##### Source text #####
When they rip siding and enter homes and sheds,its time they go,they can do ALOT of damage,,,ever see insulation after those fat hogs waller thru it?? And there droppings are DEADLY,,,have I mentioned that yet??


----------



## knittingmomma

He (my father) is exterminating them. It's illegal to relocate them. It's probably illegal to kill them and it is surely illegal to be out in the suburbs hunting them in the backyard.

He's looking for more ideas - b/c he keeps killing them and is not seeing an end.


----------



## Leah Frances

I love nature and I go out of my way to preserve and protect it until it crosses certain lines. Spiders in the house - AOK! Spiders in the shower at the same time as me - going to get washed down the drain. Mosquitos are fine with me until they land on my skin. Rabbits cute and fuzzy until they eat all my vegetables. 

Sure, raccoon genocide seems wrong at a gut level. But, it is also inhumane to fight a long slow war of attrition that will inflict misery and terror on both sides.

Raccoons are smart. Unless ALL of the multiple cohorts are destroyed - they will continue to try and get back into your parents house.

Since the VALUE of your parents home is being threatened I would suggest bringing in an expert to deal with the problem once and for all.


----------



## Scuba_Dave

I couldn't find anything stating its illegal to kill a raccoon (except Canada)
Canada (some areas?) you can't trap them (jaw trap that will kill)
#####
▶ **Directions**:
1) Name every poster whose username appears as a header in the raccoon thread.
2) Carry the raccoon thread on from the point where it stops.
##### Data extract #####
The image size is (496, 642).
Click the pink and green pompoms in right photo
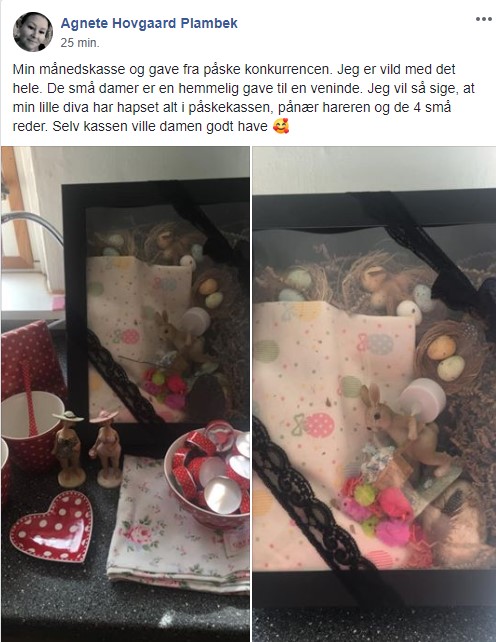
#####
▶ **Solved problems**:
1) knittingmomma, Leah Frances, Scuba_Dave

2)
In many (most?) places it is illegal to trap them & then release them anywhere but on the same property where they were trapped

You need to seal every entrance with wire
One thought is to electrify this wire -not recommended
An electrican friend did this around his birdfeeder w/switch
Raccoon stepped on the metal matt & started to shovel food into his mouth. He flipped the switch - raccoon froze. He cursed - it wasn't working...shut the switch off......and the raccoon keeled over

Raccoons have never bothered our house or garbage
Possibly due to cat litter in the trash & now diapers
The only time I hade 4 raccoons (3 babies) on the back patio is when I was cooking lobster outside. They smelled it & knocked the top off the pot - empty.
I left the empty shells down by the stream well away from the house. Not a shred of shell was left the next day - rocks were overturned as they looked for more
One died trapped in the fence, I see the others foorprints - but have not seen them


----------



## 47_47

My wife likes to hang bird feeders on a rail under our back proch. The raccoons would get to, empty and destroy the feeders. I stripped back 10' of 14-2 romex and stapled the wires 5" apart. At night plug it in. After 2 zaps, no more raccoons.


----------



## Gary in WA

Had a mother with three babies in attic, for over two weeks before I found out. My neighbor thought they were cute, something for her and her family to watch. Left a radio on 24/7, on a talk station. Music is soothing, they don't like talk. They left after two weeks. G


----------



## BillyB44

I have heard that the ammonia-soaked rags work REALLY well on skunks, so it is worth a try on Raccoons. Once they associate that harsh smell with a specific location, they will avoid it for a long time...if not their whole lives.


----------



## Chemist1961

I heard an exterminator on a talk show say he had seen a house repair done where the babies were trapped in the attic by mistake. The mother came back and clawed and chewed through brick to get them. This is a fomidable opponant.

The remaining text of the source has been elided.